- **WORK ORDER**: Starting at the first line of the entries below, please return exactly each line up to and including the one with "This screenshot has width=1456, height=819."; pictures stay out.

########################################

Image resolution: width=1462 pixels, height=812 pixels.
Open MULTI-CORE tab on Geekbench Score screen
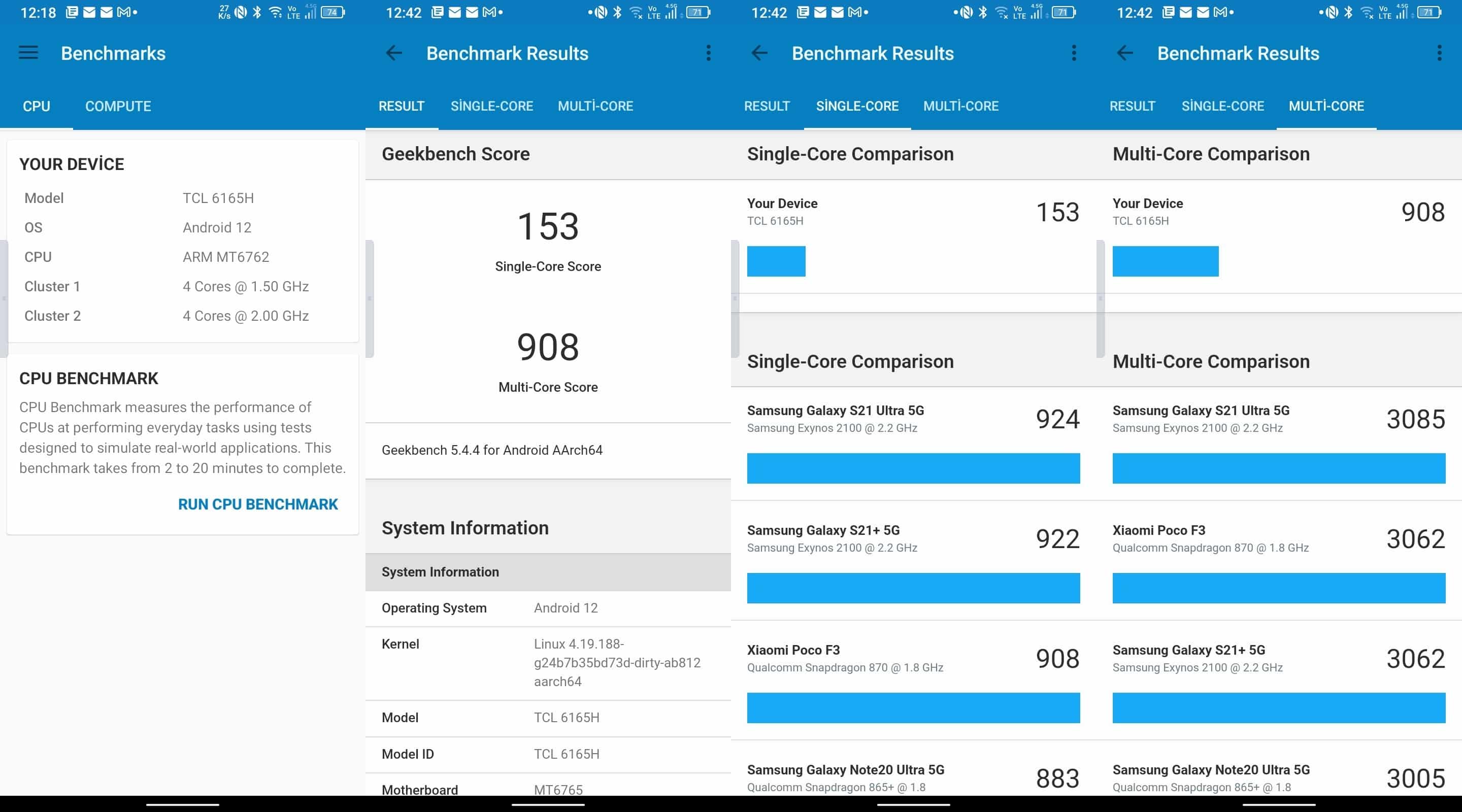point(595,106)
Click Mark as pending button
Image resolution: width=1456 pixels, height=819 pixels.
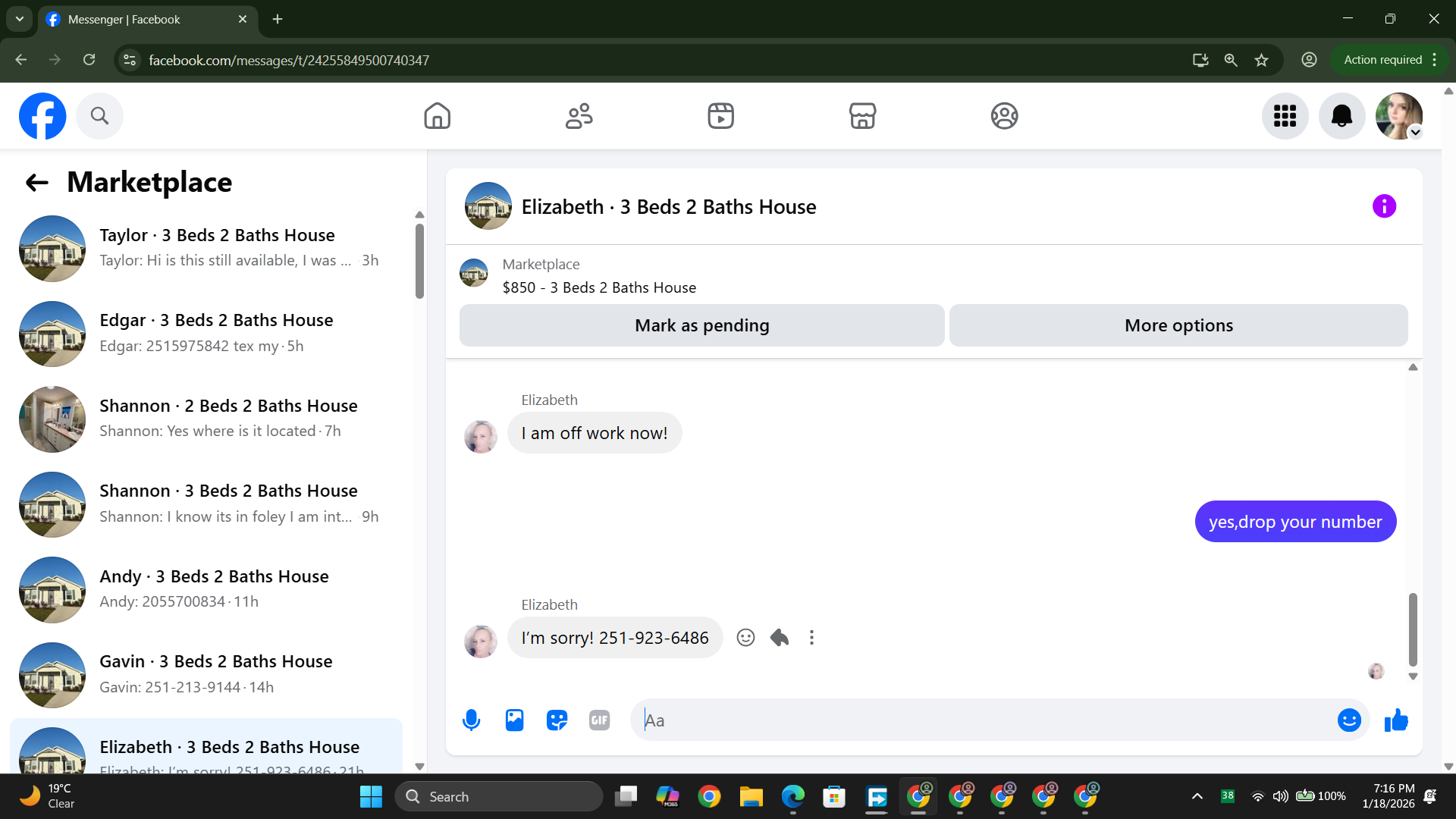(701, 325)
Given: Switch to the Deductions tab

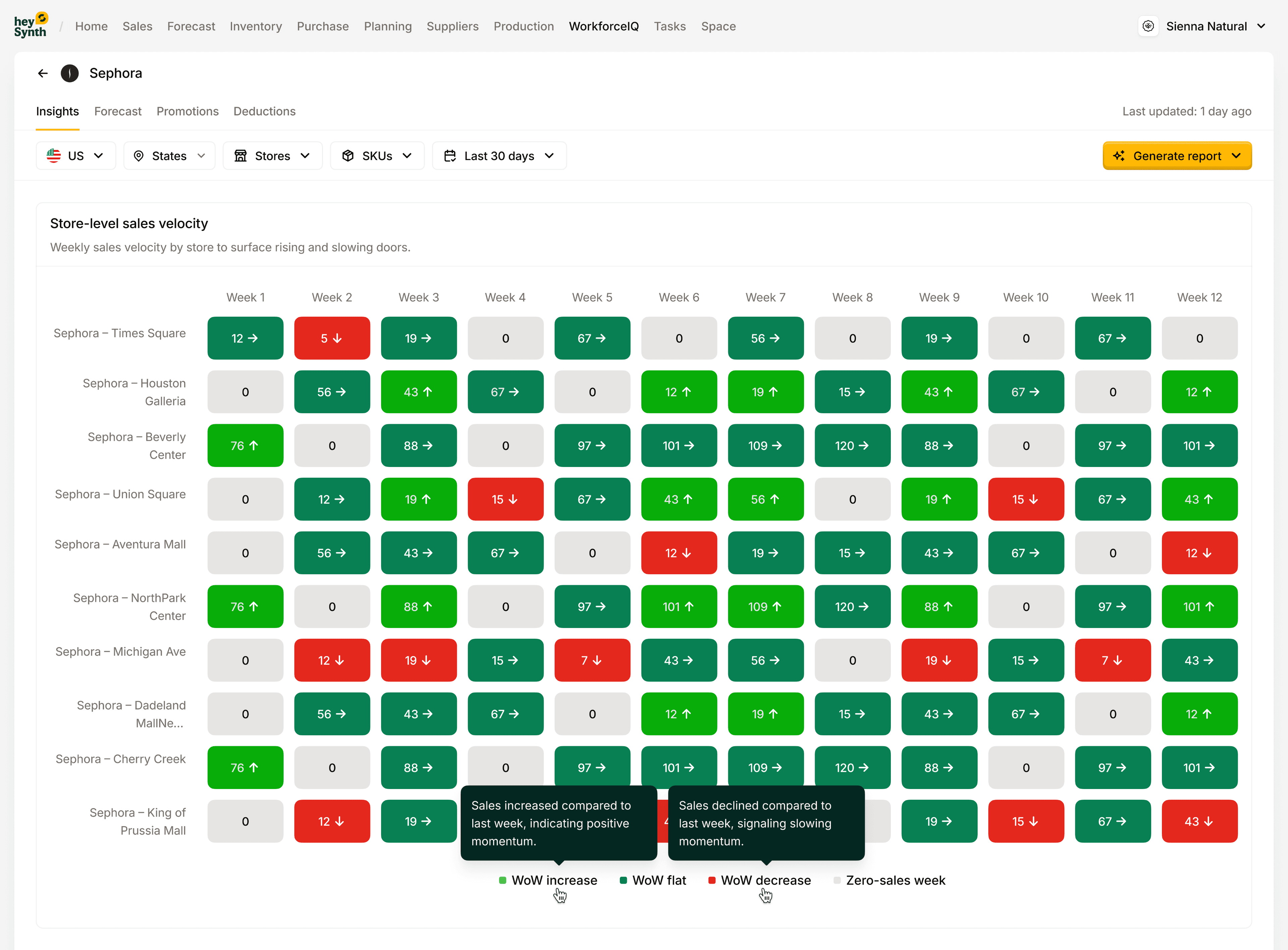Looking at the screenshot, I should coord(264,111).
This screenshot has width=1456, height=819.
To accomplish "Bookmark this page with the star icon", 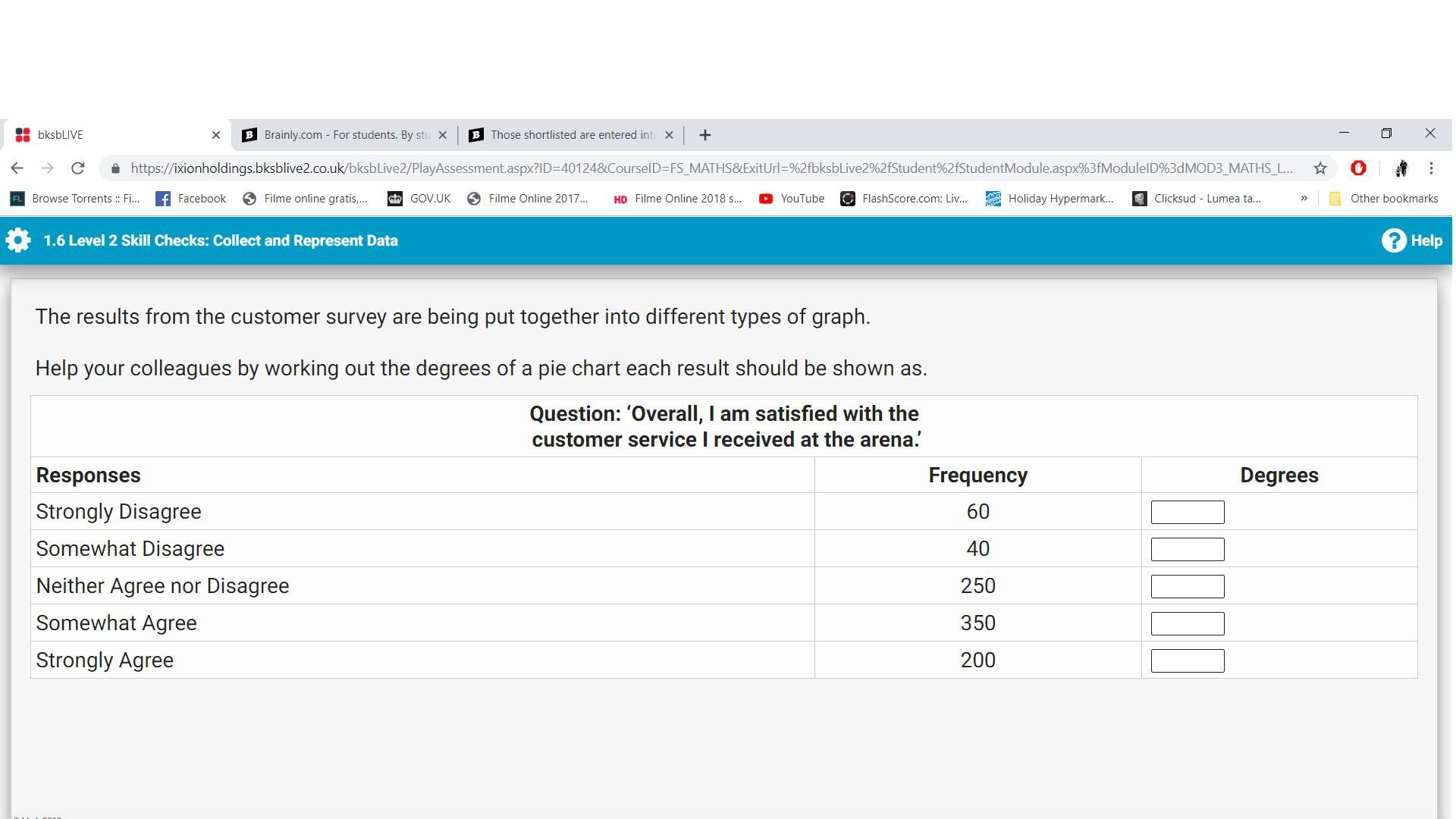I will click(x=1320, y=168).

########################################

- **COMPLETED TASK**:
Image resolution: width=1462 pixels, height=812 pixels.
Open MULTI-CORE tab on Geekbench Score screen
point(595,106)
Click Mark as pending button
Image resolution: width=1456 pixels, height=819 pixels.
(701, 325)
Given: Switch to the Deductions tab

Looking at the screenshot, I should coord(264,111).
This screenshot has width=1456, height=819.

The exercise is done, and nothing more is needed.